What is expected: Update the lines below by replacing every "GUI agent" with "desktop agent" and leaving everything else as it is.
:: Material for this task ::
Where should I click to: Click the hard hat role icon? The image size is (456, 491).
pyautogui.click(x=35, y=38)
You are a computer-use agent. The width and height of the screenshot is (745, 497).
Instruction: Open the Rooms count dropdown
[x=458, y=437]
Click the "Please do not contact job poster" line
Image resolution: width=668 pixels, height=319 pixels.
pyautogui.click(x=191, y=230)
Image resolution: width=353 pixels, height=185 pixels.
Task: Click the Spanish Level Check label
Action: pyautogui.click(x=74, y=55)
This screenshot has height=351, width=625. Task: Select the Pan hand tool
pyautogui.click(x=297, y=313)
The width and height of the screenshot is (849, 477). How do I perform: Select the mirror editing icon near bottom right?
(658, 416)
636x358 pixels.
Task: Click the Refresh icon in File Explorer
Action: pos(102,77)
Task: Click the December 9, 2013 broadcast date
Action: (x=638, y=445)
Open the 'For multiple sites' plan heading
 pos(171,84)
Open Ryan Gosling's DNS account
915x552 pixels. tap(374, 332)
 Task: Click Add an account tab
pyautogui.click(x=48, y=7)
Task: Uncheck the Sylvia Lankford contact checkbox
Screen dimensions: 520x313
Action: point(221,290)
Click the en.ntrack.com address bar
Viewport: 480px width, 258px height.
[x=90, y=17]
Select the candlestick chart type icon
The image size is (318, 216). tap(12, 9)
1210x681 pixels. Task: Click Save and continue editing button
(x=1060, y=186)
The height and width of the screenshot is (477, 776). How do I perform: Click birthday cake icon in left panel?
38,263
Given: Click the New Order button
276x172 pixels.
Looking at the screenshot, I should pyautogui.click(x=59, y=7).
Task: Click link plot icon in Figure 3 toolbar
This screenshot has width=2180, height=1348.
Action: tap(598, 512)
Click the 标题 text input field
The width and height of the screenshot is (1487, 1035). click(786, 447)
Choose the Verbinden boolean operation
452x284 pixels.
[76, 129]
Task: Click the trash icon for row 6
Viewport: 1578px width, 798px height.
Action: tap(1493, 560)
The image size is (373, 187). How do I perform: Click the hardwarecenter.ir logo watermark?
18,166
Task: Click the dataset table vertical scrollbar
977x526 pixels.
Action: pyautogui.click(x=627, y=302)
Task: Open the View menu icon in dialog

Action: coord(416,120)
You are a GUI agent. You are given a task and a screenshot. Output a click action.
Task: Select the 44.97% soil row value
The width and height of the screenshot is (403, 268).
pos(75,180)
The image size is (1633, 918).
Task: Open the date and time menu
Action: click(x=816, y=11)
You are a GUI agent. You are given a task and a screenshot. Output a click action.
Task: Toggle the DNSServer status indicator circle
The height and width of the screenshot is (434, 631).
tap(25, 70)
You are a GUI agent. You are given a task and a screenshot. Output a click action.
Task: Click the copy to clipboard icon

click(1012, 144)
:::
Answer to the problem:
Where should I click to: Click the hard hat role icon? The image size is (456, 491).
pyautogui.click(x=35, y=38)
You are a computer-use agent. The width and height of the screenshot is (745, 497).
Instruction: Open the Rooms count dropdown
[x=458, y=437]
Click the "Please do not contact job poster" line
Image resolution: width=668 pixels, height=319 pixels.
pyautogui.click(x=191, y=230)
Image resolution: width=353 pixels, height=185 pixels.
Task: Click the Spanish Level Check label
Action: pyautogui.click(x=74, y=55)
This screenshot has height=351, width=625. Task: Select the Pan hand tool
pyautogui.click(x=297, y=313)
The width and height of the screenshot is (849, 477). How do I perform: Select the mirror editing icon near bottom right?
(658, 416)
636x358 pixels.
Task: Click the Refresh icon in File Explorer
Action: pos(102,77)
Task: Click the December 9, 2013 broadcast date
Action: (x=638, y=445)
Open the 'For multiple sites' plan heading
 pos(171,84)
Open Ryan Gosling's DNS account
915x552 pixels. tap(374, 332)
 Task: Click Add an account tab
pyautogui.click(x=48, y=7)
Task: Uncheck the Sylvia Lankford contact checkbox
Screen dimensions: 520x313
Action: point(221,290)
Click the en.ntrack.com address bar
Viewport: 480px width, 258px height.
[x=90, y=17]
Select the candlestick chart type icon
The image size is (318, 216). tap(12, 9)
1210x681 pixels. Task: Click Save and continue editing button
(x=1060, y=186)
The height and width of the screenshot is (477, 776). How do I perform: Click birthday cake icon in left panel?
38,263
Given: Click the New Order button
276x172 pixels.
Looking at the screenshot, I should pyautogui.click(x=59, y=7).
Task: Click link plot icon in Figure 3 toolbar
This screenshot has width=2180, height=1348.
Action: tap(598, 512)
Click the 标题 text input field
The width and height of the screenshot is (1487, 1035). click(786, 447)
Choose the Verbinden boolean operation
452x284 pixels.
[76, 129]
Task: Click the trash icon for row 6
Viewport: 1578px width, 798px height.
Action: tap(1493, 560)
The image size is (373, 187). How do I perform: Click the hardwarecenter.ir logo watermark?
18,166
Task: Click the dataset table vertical scrollbar
977x526 pixels.
Action: pyautogui.click(x=627, y=302)
Task: Open the View menu icon in dialog

Action: coord(416,120)
You are a desktop agent. You are given a task and a screenshot. Output a click action.
Task: Select the 44.97% soil row value
The width and height of the screenshot is (403, 268).
pos(75,180)
The image size is (1633, 918).
Task: Open the date and time menu
Action: click(x=816, y=11)
You are a desktop agent. You are given a task and a screenshot. Output a click action.
Task: Toggle the DNSServer status indicator circle
The height and width of the screenshot is (434, 631).
tap(25, 70)
You are a desktop agent. You are given a task and a screenshot. Output a click action.
Task: Click the copy to clipboard icon

click(1012, 144)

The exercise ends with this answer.